4 июля Эстергази передал Бестужеву ответную промеморию, в которой Мария-Терезия объявляла, что признает случай союза, если Россия подвергнется нападению откуда бы то ни было, за помощь, обещанную королю английскому как курфюрсту ганноверскому; что же касается до корпуса войск на силезских границах, то императрица-королева обязана содержать его по четвертому секретному артикулу договора 1746 года, и эта обязанность ею исполнена.

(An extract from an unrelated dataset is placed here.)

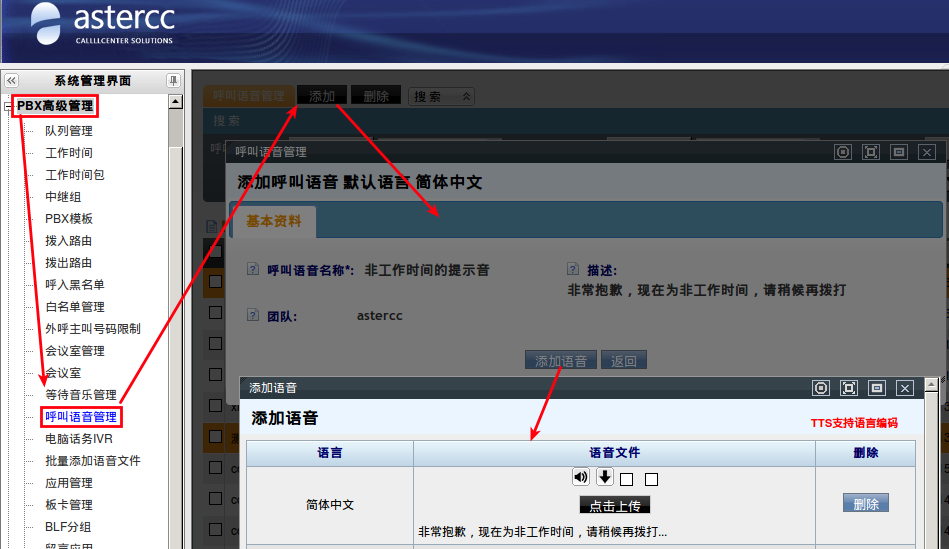Open 呼叫语音管理 in the sidebar tree
949x549 pixels.
(x=80, y=416)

Гросс, несмотря на дурные отзывы об нем графа Михайлы Бестужева, а следовательно, и Воронцова с товарищи, оставался русским министром в Дрездене, где его положение становилось все затруднительнее ввследствие все более и более разгоравшейся вражды между главами русской партии, Черторыйскими и придворною партиею Брюля и Мнишка. В огонь было подлито масла знаменитым делом об острожской ординации. Последний из знаменитой фамилии князей Острожских Януш в 1609 году из обширных своих владений на Украйне, Волыни и в Подолии устроил ординацию, которую, не имея сыновей, передал дочери своей княгине Заславской, в случае же угаснутия и этой фамилии из ординации должно было образоваться мальтийское командорство. Так как ординация должна была выставлять отряд из 600 вооруженных людей для охраны республики от турок и татар, то республика была заинтересована в поддержании ее благосостояния и нераздельности. В описываемое время владел ординациею Януш Сангушко, происходивший от князей Заславских по женской линии. Этот Сангушко был страшный мот, нажил множество долгов и, чтоб избавиться от кредиторов, решился на сделку с некоторыми сильными фамилиями, именно поделил ординацию между ними с условием, чтоб они заплатили его долги и дали ему часть ординации в пожизненное владение. Акт раздела был совершен, и одним из участников подела оказался воевода русский князь Август Чарторыйский. Это незаконное дело возбудило сильное волнение в Польше, особенно на Волыни, в Подолии и Галиции; коронный гетман Браницкий вздумал беззаконие поправить беззаконием же, вооруженною рукою занял крепость ординации Дубно; получившие участки по акту раздела готовились защищать их также вооруженною силою.